En Blade runner 2049, de Denis Villeneuve, otro cautivador viaje a través del espejo, hay esculturas gigantes, y figuras virtuales que actúan como compañera afectiva. Hay quien cumple su función, quien ejecuta las ordenes. Si eres replicante, si ni siquiera eres humano, si tu relación afectiva es con una entidad virtual carente de cuerpo ¿quién eres? ¿cuál es tu singularidad? En el desierto, en las raíces de un árbol seco, se inicia el hilo que cuando menos hace brotar las interrogantes y, por lo tanto, la sublevación. Y las interrogantes resquebrajan cristales. Blade runner 2049 es una obra melancólica, como su predecesora. Su recorrido nos sumerge en la intemperie de una emoción que es consciente de que se relaciona con la realidad con un cristal siempre interpuesto: esa es la ilusoria entraña de la virtualidad. Escenarios herrumbrosos, como el escenario de desguace de una novela de Charles Dickens, con huérfanos que quizá no encuentren una realidad que habitar. Escenarios dorados que también son fantasmagorías, un escenario abandonado, el de los simulacros, como el eco de la vida que se desvaneció, como los espasmos de las proyecciones virtuales de actuaciones de Elvis Presley en un escenario sin espectadores. En ese escenario fantasmal sólo habita aquel que decidió apostar por la vida aunque implicara una huida y un sacrificio. Cuando te sales del escenario implantado, queda el escenario meramente abandonado que funciona a espasmos, como una máquina averiada. Ese es el escenario en el que aquel que se interroga intenta confirmar que quizá sea real y no una función, como un mero programa que ejecuta lo que le ordenan, cual oveja en un rebaño, según unos patrones implantados. ¿No es lo que buscamos en este desierto camuflado tras simulacros?

| Información registrada |
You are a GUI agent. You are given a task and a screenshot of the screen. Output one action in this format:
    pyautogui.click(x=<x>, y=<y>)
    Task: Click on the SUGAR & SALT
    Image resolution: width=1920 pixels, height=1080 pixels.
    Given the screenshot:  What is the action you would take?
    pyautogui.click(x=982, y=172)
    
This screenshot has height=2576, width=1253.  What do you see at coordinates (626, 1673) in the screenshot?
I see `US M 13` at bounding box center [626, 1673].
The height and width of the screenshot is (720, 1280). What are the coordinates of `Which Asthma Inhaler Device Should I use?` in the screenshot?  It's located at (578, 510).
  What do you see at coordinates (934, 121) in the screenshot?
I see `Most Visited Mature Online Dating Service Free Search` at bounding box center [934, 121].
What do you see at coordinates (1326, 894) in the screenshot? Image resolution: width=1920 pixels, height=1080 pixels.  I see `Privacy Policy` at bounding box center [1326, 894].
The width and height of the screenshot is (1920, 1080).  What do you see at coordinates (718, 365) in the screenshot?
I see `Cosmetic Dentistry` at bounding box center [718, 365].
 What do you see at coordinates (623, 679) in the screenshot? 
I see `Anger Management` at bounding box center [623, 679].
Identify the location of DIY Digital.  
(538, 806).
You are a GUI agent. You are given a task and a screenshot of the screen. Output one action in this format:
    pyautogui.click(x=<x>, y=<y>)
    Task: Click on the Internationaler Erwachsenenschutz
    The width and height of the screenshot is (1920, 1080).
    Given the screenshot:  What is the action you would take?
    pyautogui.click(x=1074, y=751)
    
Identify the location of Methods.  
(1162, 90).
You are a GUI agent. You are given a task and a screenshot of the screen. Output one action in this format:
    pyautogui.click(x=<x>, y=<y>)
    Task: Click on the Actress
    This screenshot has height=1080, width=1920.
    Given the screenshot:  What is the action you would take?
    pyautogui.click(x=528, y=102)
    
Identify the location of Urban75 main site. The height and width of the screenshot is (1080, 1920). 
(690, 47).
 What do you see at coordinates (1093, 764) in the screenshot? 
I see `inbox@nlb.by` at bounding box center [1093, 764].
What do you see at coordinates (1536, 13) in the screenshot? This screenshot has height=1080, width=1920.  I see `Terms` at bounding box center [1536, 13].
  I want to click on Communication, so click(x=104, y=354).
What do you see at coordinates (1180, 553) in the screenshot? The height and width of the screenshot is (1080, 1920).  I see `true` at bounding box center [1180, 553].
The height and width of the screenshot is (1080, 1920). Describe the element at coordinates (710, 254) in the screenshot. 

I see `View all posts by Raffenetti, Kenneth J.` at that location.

| Preguntas |
1 > Responda, a partir del extracto sobre Blade runner 2049, las siguientes preguntas:
(a) ¿Quién es el director de la película?
(b) ¿En qué lugar se inicia el hilo que hace brotar las interrogantes?
(c) ¿De quién son las actuaciones cuyas proyecciones virtuales aparecen en un escenario sin espectadores?
2 > Escriba la continuación del extracto sobre Blade runner 2049 a partir de su última oración.

| Respuestas escritas |
1 >
(a) Denis Villeneuve.
(b) En el desierto, en las raíces de un árbol seco.
(c) De Elvis Presley.

2 >
En Blade Runner, el garfio con la vida eran los recuerdos. Soy mis recuerdos. Si los recuerdos son implantados, ¿qué soy? ¿Siento las notas de música, o las siento a través de un injerto, como si mi vida fuera un mero sucedáneo?. En Blade runner 2049, la secuencia nuclear, bellísima, está relacionada con un personaje que genera los recuerdos de los replicantes. Paradoja: la vida se genera desde el aislamiento. ¿No vivimos aislados en nuestras burbujas de pantallas virtuales? Pero ¿quién vive si se generan las proyecciones desde el aislamiento?. Y de ahí, de la desolación de esa consciencia, brotan las lágrimas desesperadas y el grito impotente. Y la nieve cae y hace soñar con lo real que no se logra atrapar con los dedos, porque siempre hay un cristal que parece interponerse.  Hasta que una mano se pose y abra la herida de los recuerdos que se doten de cuerpo.

Blade Runner 2049 es una magnífica obra que cala como una herida en el tuétano, mientras se desliza progresivamente, como materia elástica, en un recorrido que se ralentiza, entre decorados y gamas cromáticas que ejercen de sutiles contrastes. Un trayecto que revela potentes presencias femeninas (Sylvia Hoeks, Ana de Armas, Carla Juri, McKenzie Davis), como contrapunto a una figura femenina ya irremisiblemente ausente (cuya vibración se extiende durante la narración), y que depara extraordinarias secuencias que son confrontaciones entre personajes que buscan porque despierta su mirada, que se esconden y recuerdan, como un stalker que decidiera retirarse entre las ruinas de la virtualidad entre libros y pinturas y la compañía de un perro que sabe más a realidad que un humano, o que intentan limitar con sus opresivos ojos ciegos porque no quieren que brote vida, y vida llaman a la mirada que se subleva.